Das Thema „Abstandsregelung für Windkraftanlagen“ schlägt – verständlicherweise – nach wie vor hohe Wellen, auch bei uns im Sauerland. Aktuell geistern dazu verschiedene Meldungen durch die bundesweiten Medien; viele davon sind nicht korrekt.

 

Ich möchte daher die Gelegenheit nutzen, einmal drei Punkte klar zu stellen: Erstens ist derzeit noch alles im Fluss – nichts ist entschieden! Zweitens beharrt die Union felsenfest auf einer Abstandsregelung, die sich an einem möglichst eng definierten Kernbestand an Wohnbebauung orientiert.
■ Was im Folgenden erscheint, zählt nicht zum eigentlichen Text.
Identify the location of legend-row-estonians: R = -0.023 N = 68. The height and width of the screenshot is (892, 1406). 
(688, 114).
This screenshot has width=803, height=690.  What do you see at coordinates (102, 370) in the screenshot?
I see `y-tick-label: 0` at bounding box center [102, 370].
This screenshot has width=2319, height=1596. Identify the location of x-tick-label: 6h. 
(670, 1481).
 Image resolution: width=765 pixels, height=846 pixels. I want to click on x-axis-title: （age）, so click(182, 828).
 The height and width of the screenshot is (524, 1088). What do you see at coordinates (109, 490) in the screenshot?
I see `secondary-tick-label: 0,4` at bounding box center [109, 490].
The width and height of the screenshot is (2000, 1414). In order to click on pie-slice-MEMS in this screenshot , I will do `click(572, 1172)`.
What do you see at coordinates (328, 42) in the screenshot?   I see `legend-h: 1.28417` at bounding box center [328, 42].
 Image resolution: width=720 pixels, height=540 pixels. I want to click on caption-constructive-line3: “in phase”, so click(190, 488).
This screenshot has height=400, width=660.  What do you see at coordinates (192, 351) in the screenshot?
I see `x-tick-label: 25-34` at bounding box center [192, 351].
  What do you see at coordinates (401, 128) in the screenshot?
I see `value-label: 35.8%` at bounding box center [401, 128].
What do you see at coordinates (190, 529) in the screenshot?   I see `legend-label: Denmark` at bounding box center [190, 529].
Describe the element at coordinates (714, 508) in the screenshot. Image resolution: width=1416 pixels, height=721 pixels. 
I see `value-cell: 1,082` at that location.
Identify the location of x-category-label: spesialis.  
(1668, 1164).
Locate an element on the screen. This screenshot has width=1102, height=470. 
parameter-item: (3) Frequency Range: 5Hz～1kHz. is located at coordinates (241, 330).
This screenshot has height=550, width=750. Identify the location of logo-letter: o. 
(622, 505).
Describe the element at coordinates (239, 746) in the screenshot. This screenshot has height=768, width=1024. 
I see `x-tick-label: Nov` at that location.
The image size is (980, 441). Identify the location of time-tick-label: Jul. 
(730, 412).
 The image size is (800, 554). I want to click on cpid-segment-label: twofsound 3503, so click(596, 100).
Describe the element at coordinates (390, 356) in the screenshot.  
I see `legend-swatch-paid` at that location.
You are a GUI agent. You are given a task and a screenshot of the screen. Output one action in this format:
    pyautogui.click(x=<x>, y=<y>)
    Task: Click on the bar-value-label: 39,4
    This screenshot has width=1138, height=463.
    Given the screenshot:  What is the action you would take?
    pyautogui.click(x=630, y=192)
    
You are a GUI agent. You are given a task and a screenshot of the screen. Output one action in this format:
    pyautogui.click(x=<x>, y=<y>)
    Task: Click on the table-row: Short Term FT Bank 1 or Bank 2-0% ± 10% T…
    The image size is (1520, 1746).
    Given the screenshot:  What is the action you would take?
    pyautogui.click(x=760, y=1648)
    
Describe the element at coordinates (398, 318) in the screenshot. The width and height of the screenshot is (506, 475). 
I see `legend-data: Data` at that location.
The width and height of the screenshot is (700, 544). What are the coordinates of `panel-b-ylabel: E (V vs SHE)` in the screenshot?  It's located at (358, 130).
Und drittens ist das SPD-geführte Bundesumweltministerium mit Svenja Schulze leider unverändert wenig kompromissbereit.

 

Seien Sie jedenfalls versichert, dass ich mich zusammen mit vielen, vielen weiteren Unionskollegen weiterhin entschlossen für eine vernünftige Abstandsregelung im Interesse der Bürgerschaft einsetzen werde!  

 

1,1…

…Prozent soll laut aktueller Prognose der Bundesregierung das deutsche Wirtschaftswachstum 2020 betragen. Das Jahr 2020 hat allerdings mehr Arbeitstage als 2019. Bereinigt um diesen Effekt läge das Wachstum nur bei 0,7 Prozent.